Quandoinvece il microbiota è nel caos (condizione chiamata disbiosi) produce sostanze infiammatorie che non espelliamo con le feci, ma che passano la barriera intestinale, entrano nel circolo sanguigno e rendono le pareti delle vene ancora più deboli e fragili. Questo ostacola ulteriormente la risalita del sangue.
In pratica, l’infiammazione intestinale amplifica quella debolezza venosa di cui parlavamo prima. E questo aspetto lo avevamo visto anche nell’articolo riguardo al ruolo degli omega 3 in menopausa, dove avevo sottolineato come il microbiota possa influire sulla salute circolatoria dell’intero organismo.
La salute delle nostre gambe sono un motivo in più per prendersi cura del proprio microbiota, partendo da un’alimentazione cucita su misura che prevenga infiammazioni e patologie intestinali.
La posizione sul water fa la differenza
Esiste un punto di partenza molto semplice, ma troppo spesso sottovalutato: la posizione che assumiamo sul water.
Il nostro corpo non è progettato per evacuare seduto a 90 gradi. Inserire uno sgabello, o un piccolo rialzo sotto i piedi, cambia completamente la dinamica. Non dico che dobbiamo togliere il water e sostituirlo con quello alla turca, anche se sarebbe un toccasana per il nostro corpo. Alzare le ginocchia modifica l’angolo del retto, rendendo l’evacuazione più naturale, riducendo lo sforzo e il tempo passato sul water.

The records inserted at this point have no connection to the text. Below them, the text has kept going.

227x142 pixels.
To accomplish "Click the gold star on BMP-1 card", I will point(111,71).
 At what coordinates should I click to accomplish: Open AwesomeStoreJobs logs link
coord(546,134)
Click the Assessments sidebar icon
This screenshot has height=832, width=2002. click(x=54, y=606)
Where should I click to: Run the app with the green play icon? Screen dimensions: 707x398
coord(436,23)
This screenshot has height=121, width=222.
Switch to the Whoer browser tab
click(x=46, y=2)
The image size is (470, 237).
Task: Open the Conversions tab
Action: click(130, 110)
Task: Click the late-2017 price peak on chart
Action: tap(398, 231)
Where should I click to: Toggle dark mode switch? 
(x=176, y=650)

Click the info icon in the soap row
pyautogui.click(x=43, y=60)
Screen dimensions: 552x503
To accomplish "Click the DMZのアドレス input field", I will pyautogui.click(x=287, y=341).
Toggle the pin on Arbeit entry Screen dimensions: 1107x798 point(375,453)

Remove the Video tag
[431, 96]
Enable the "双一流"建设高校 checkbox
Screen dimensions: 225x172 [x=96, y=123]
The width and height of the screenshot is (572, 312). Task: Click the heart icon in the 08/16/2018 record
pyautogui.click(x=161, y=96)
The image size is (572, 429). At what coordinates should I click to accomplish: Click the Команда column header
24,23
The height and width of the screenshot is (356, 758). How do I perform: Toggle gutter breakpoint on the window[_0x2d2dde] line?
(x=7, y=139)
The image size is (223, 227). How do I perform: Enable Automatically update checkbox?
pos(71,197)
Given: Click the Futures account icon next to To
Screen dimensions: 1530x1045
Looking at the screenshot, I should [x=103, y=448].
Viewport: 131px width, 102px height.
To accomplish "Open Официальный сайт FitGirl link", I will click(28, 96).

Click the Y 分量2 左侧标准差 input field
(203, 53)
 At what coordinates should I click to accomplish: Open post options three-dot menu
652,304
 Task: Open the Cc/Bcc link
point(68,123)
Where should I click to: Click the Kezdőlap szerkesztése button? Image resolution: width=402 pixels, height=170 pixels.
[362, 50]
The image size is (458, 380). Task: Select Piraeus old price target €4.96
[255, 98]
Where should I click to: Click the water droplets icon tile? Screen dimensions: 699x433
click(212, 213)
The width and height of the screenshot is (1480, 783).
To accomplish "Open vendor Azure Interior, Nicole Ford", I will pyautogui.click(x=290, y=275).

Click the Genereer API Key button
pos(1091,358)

Di conseguenza, riduciamo significativamente la pressione sul sistema venoso.
L’altezza del rialzo va adattata alla tua statura e al tuo water, in modo che la posizione sia comoda e spontanea, senza forzature. L’obiettivo è avvicinarsi il più possibile a una posizione accovacciata, simile allo squat.
Questo è il consiglio più pratico e facile da applicare nella quotidianità, ma ovviamente va combinato con una corretta gestione intestinale e un’alimentazione personalizzata, che non ha niente a che vedere con protocolli standard. Anche in questo caso, quell’attenzione particolare al nostro microbiota, partendo da un’alimentazione e un’integrazione mirate, può fare la differenza.
Le informazioni contenute in questo sito hanno finalità divulgative e non sostituiscono in alcun modo il parere, la diagnosi o il trattamento del medico.